I see 30 minutes as my personal ‘sweet spot’ as it’s enough to feel great and kick it in to high gear without leaving me wiped out for the rest of the day.  Then, if I get the opportunity to do something active after work I see it as a bonus round.  It’s much better than having the feeling that I NEED to workout later looming over me all day long.  This way it’s all enjoyable.  Winning aaannnddd thinning!

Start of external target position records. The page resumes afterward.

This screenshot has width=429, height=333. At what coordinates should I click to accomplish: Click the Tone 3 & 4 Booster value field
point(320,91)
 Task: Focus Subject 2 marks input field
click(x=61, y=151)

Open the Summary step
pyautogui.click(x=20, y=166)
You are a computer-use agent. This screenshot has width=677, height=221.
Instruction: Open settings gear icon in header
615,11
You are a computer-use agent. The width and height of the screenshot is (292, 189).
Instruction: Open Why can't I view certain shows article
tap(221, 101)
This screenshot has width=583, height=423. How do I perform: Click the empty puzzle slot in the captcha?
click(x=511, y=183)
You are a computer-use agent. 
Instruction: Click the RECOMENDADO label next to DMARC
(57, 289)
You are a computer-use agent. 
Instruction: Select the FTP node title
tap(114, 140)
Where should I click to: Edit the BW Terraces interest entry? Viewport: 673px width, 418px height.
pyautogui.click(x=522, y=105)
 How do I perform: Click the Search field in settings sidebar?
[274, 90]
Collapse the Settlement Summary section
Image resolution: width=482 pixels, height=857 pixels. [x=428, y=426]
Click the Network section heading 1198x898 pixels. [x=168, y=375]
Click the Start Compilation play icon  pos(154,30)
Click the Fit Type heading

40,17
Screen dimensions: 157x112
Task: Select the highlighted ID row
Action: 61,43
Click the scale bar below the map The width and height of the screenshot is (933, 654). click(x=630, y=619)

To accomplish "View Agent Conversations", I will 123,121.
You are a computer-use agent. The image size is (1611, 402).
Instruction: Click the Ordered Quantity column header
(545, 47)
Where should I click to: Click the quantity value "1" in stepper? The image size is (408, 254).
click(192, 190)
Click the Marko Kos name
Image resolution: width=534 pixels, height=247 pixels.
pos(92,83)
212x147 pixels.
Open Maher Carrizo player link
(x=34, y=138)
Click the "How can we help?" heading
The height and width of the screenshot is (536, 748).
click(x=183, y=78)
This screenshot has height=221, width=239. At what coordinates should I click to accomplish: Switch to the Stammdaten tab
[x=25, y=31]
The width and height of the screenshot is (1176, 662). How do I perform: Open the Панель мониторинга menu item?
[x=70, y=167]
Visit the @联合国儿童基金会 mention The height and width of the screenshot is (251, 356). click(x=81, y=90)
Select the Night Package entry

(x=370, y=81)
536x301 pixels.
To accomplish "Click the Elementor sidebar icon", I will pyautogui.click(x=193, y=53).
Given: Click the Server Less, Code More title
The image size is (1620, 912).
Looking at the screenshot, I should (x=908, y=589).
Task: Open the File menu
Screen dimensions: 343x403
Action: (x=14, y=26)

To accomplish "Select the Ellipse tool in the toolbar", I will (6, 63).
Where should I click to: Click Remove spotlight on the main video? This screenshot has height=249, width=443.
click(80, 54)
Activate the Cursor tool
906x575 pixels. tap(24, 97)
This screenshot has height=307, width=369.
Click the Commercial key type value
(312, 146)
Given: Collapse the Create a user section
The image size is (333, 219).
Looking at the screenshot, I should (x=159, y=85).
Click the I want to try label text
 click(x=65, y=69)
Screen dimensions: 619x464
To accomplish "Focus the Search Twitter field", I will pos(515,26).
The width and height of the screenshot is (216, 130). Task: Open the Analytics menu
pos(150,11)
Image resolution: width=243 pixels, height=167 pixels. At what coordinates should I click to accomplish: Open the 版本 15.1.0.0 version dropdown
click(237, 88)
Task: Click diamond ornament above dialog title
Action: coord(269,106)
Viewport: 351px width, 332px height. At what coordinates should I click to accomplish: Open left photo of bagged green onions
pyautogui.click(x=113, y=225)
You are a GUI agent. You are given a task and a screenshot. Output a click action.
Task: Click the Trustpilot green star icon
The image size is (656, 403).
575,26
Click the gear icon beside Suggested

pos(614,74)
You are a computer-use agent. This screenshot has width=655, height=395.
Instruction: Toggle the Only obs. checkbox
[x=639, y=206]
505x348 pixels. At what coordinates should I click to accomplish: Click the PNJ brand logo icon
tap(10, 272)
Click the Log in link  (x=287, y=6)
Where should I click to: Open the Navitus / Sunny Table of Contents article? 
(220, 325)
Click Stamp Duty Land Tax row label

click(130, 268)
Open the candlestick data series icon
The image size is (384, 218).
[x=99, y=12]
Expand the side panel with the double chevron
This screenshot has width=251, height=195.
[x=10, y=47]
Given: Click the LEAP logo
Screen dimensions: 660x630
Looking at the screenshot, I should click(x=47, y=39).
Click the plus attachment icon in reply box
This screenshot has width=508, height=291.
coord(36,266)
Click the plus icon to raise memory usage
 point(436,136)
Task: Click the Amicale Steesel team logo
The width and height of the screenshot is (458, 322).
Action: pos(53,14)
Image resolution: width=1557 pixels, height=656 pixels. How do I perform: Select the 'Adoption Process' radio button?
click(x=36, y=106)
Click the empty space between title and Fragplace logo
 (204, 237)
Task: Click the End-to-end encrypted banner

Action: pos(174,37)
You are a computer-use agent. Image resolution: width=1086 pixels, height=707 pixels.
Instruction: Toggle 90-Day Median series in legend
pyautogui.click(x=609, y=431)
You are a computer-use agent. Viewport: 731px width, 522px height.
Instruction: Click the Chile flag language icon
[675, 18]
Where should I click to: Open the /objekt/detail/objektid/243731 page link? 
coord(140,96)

I feel so much for those who can sell a multi million dollar home, advertise and promote anything like a genius and even create a major corporation from the ground up but they cannot seem to get up a little earlier to improve everything in their lives!  One word.  Prioritize.  You absolutely CAN be fit and confident.  And you certainly SHOULD put your fitness first everyday. Please know that you are #1 and take care of yourself.  Don’t create stress or anxiety or doubt yourself.  Just find your groove.  It feels amazing!  You will enjoy everything and everyone in your life so much more.

Your food is important!

The other major piece of the puzzle is your eating habits.  I can tell you from my own life experience that mindlessly eating too much ‘healthy foods’ will not do you any favors.  It may actually make you frustrated because you could be gaining weight from oversized portions or just starving through the day only to load up at night- when you don’t need the energy fuel- so it gets stored in the trunk ( your ass ).  I have lived a high animal protein/ low carb lifestyle years ago.  I do not recommend it! Maybe your body will tighten up but the suffering- colitis, constipation, low energy, irritability, brain fog, bad skin and contributing to pollution and animal suffering for vanity…  That’s the worst I’ve ever felt in my life.  I looked pretty good but I felt like shit all of the time.  The food prep for a meat heavy diet is a bitch as well. I can tell you that shifting to plant based eating is the easiest food prep!  I’m not stressed about food spoiling.  A portion of carbs is simply a piece of fruit or half a baked yam. Protein is a precut square of tempeh or tofu or a Beyond Meat Beast Burger or a scoop of raw plant protein powder. Snacks are raw veggies and raw nuts. I put everything on a pile of greens when I’m home.  Omigosh so easy! As long as your not stuffing yourself and relying on bread and pasta or peanut butter you won’t have to worry to much about your weight.  I fluctuate 5-7 pounds and it’s usually creeping up if we are eating out a lot and drinking wine.  Even the seemingly healthiest veggie options at a restaurant can be covered in oil and salt.  So dining out should be minimal for your health.  Always keep a piece of fruit and a portion of raw nuts with you running errands if your day runs long.  But also know that hunger isn’t an emergency either.  I had a major fear of being hungry because I thought that I would overeat.  Sometimes you may eat a little more but usually you’ll be fine.  If you’re thinking about another helping just get up and busy yourself for a minute.  Fold laundry, take the dog outside to tinkle.  You will probably forget about the food.  And you’ll be eating in another hour or two anyway!  There’s no need to rush.

My purpose is to be a guide with my experience.  Meal plans, easy recipes, quick tips for making life as simple and satisfying as possible while your health improves.  Vegan is where it’s at my friend.